Databricks Community

philsch · ‎09-09-2025

We're iceberg's java lib to write managed iceberg tables in databricks. We actually can create these tables using databricks as iceberg REST catalog. But this only works when we provide a partitioning spec. This is then picked up as cluster_columns for databricks. Unfortunately the data files we put into the partition paths (e.g. 'tables/xxx-xxx/data/_kafka_date_day=2025-05-21/xxx.parquet') remain unmaintained.

databricks duplicates the data into it's own clustering scheme.

We were told that partitioning for managed iceberg tables is unsupported. But no one could tell us how we can create a table via iceberg REST catalog properly so that it can be filtered on `__kafka_date` with correct file pruning.

Could someone provide a sample CURL to databricks for table creation that achieves this?

szymon_dybczak · ‎09-10-2025

Hi @philsch ,

Sorry, I didn't notice it. So I guess it's not possible currently. According to documentation Unity Catalog has a read-only implementation of the Iceberg REST Catalog API. So you can't use client library to create a table for now. You can only use client to read or write to a table that was already created via methods I described above

I think they will eventually add option to create table via rest catalog - it's quite new feature that was release in public preview not so long ago.

View solution in original post

WiliamRosa · ‎09-09-2025

Hi @philsch
Perhaps this documentation might help you:
https://docs.databricks.com/aws/en/external-access/iceberg

Wiliam Rosa
Data Engineer | Machine Learning Engineer
LinkedIn: linkedin.com/in/wiliamrosa

philsch · ‎09-09-2025

Unfortunately not. this document doesn't mention table creation and specifically how to create it so it uses liquid clustering since here it is mentioned that partitioning is not supported for managed iceberg tables. A table without partitioning or liquid clustering is essentially useless because any query would require a full table scan.

szymon_dybczak · ‎09-09-2025

Since as you wrote, managed iceberg tables don'tt support partitions you need to use liquid clustering. To enable liquid clustering for managed iceberg table you can use SQL syntax.

To enable liquid clustering, add the CLUSTER BY phrase to a table creation statement, as in the examples below:

CREATE TABLE table1(col0 INT, col1 string) CLUSTER BY (col0);

But keep in mind that for Apache Iceberg, you must explicitly disable deletion vectors and Row IDs when enabling Liquid Clustering on a managed Iceberg table.
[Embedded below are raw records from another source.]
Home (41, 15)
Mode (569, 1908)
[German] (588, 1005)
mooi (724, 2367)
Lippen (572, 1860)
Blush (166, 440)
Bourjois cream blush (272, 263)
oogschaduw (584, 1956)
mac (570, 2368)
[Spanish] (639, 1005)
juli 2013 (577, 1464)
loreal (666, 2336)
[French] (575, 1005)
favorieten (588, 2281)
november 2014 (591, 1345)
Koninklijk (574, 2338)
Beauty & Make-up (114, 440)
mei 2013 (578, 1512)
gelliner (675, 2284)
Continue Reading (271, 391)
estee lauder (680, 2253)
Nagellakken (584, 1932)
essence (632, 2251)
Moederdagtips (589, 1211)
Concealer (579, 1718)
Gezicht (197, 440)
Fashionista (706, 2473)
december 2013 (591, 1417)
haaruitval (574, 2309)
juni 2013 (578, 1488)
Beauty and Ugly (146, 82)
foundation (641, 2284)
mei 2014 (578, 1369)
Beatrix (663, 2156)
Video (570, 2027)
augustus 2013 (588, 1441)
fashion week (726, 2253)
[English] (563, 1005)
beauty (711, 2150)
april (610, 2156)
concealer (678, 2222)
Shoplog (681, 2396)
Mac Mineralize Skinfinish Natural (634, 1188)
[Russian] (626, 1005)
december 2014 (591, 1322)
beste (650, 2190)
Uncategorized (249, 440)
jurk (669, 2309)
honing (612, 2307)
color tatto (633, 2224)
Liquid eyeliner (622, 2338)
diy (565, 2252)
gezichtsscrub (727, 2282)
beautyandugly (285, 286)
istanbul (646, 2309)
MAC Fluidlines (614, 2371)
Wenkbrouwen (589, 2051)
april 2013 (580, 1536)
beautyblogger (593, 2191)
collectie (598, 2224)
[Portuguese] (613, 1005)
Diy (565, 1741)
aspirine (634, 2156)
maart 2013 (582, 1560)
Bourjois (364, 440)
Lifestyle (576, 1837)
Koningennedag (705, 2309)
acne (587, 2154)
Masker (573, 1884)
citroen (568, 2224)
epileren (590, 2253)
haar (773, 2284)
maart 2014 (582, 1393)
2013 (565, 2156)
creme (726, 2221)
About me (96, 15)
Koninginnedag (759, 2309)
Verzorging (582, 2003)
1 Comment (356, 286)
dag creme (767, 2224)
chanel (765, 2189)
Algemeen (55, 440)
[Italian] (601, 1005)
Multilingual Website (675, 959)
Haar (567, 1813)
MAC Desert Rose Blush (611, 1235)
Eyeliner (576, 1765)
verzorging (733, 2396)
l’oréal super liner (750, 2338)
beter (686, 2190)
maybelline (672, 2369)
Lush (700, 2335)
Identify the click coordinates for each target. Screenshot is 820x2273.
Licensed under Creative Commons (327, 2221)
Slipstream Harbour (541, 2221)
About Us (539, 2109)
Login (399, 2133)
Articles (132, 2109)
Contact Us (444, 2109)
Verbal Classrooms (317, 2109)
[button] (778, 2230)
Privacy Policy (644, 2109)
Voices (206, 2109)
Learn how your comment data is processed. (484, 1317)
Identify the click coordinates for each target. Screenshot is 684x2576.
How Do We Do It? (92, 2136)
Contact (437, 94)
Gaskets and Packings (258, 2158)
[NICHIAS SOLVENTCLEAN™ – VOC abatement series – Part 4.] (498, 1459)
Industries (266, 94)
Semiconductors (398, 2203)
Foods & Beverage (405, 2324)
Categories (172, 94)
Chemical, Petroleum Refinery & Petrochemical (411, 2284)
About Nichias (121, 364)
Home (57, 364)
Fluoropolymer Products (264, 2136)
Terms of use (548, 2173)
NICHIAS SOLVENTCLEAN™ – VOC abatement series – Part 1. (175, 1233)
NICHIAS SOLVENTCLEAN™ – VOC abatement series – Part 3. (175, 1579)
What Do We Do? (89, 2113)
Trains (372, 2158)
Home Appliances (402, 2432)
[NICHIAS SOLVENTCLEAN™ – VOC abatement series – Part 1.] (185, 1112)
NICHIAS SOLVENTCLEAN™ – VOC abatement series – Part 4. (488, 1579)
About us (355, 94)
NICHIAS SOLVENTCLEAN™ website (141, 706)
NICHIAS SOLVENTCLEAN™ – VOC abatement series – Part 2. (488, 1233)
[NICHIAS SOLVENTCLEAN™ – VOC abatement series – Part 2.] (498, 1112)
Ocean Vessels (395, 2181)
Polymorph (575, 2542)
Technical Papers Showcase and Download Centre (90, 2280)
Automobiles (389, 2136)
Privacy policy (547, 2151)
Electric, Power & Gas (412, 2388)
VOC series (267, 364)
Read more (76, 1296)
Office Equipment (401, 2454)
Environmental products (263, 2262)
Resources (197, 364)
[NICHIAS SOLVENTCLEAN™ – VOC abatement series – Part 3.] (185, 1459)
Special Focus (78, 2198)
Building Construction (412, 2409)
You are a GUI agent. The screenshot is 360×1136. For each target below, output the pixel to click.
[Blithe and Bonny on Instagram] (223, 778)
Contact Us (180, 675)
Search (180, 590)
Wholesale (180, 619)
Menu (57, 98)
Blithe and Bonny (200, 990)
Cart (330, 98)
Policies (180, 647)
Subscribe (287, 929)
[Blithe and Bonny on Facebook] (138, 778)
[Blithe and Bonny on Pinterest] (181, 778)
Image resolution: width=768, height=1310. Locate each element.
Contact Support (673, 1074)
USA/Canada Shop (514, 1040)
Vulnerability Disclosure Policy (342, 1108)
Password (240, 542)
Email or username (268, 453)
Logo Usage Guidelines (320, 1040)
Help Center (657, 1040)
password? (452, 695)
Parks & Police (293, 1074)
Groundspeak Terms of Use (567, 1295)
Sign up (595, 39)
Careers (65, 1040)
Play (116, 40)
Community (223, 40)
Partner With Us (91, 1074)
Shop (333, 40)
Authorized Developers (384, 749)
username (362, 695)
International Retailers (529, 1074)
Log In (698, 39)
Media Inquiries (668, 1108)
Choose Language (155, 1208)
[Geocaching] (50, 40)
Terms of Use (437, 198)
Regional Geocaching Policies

To enable liquid clustering on existing table use following syntax:

-- Alter an existing table
ALTER TABLE <table_name>
CLUSTER BY (<clustering_columns>)

You can also try to use automatic liquid clustering for Unity Catalog managed Delta tables. In that case Databricks will try to intelligently choose clustering keys to optimize query performance

ALTER TABLE table1 CLUSTER BY AUTO;

Use liquid clustering for tables | Databricks on AWS

philsch · ‎09-09-2025

Thank you, but my question was specifically about creating these tables through iceberg REST catalog. The java iceberg clients doesn't issue any SQL statements nor is it capable of doing so.

szymon_dybczak · ‎09-10-2025

Hi @philsch ,

Sorry, I didn't notice it. So I guess it's not possible currently. According to documentation Unity Catalog has a read-only implementation of the Iceberg REST Catalog API. So you can't use client library to create a table for now. You can only use client to read or write to a table that was already created via methods I described above

I think they will eventually add option to create table via rest catalog - it's quite new feature that was release in public preview not so long ago.

philsch · ‎09-10-2025

Thank's for getting back. Weirdly we did successfully create the tables, but since this doesn't work without partitioning, the table would eventually end up in a weird state where the iceberg metadata and the delta metadata created alongside would deviate.
We did work around this now by creating the table via databricks API SQL endpoint. This seems to work.

Although I have to say that an iceberg table without partitioning is not worth much because partition-/file-pruning won't be possible.

szymon_dybczak · ‎09-10-2025

I think we need to add them a bit more time and this Iceberg integration will mature. Hopefully in future all of this will be available for us 🙂

liko · ‎09-26-2025

Why are you using the iceberg-core Java library instead of an existing open source Iceberg client (like Apache Spark)? Any of these can create a table with partitions when using Unity Catalog.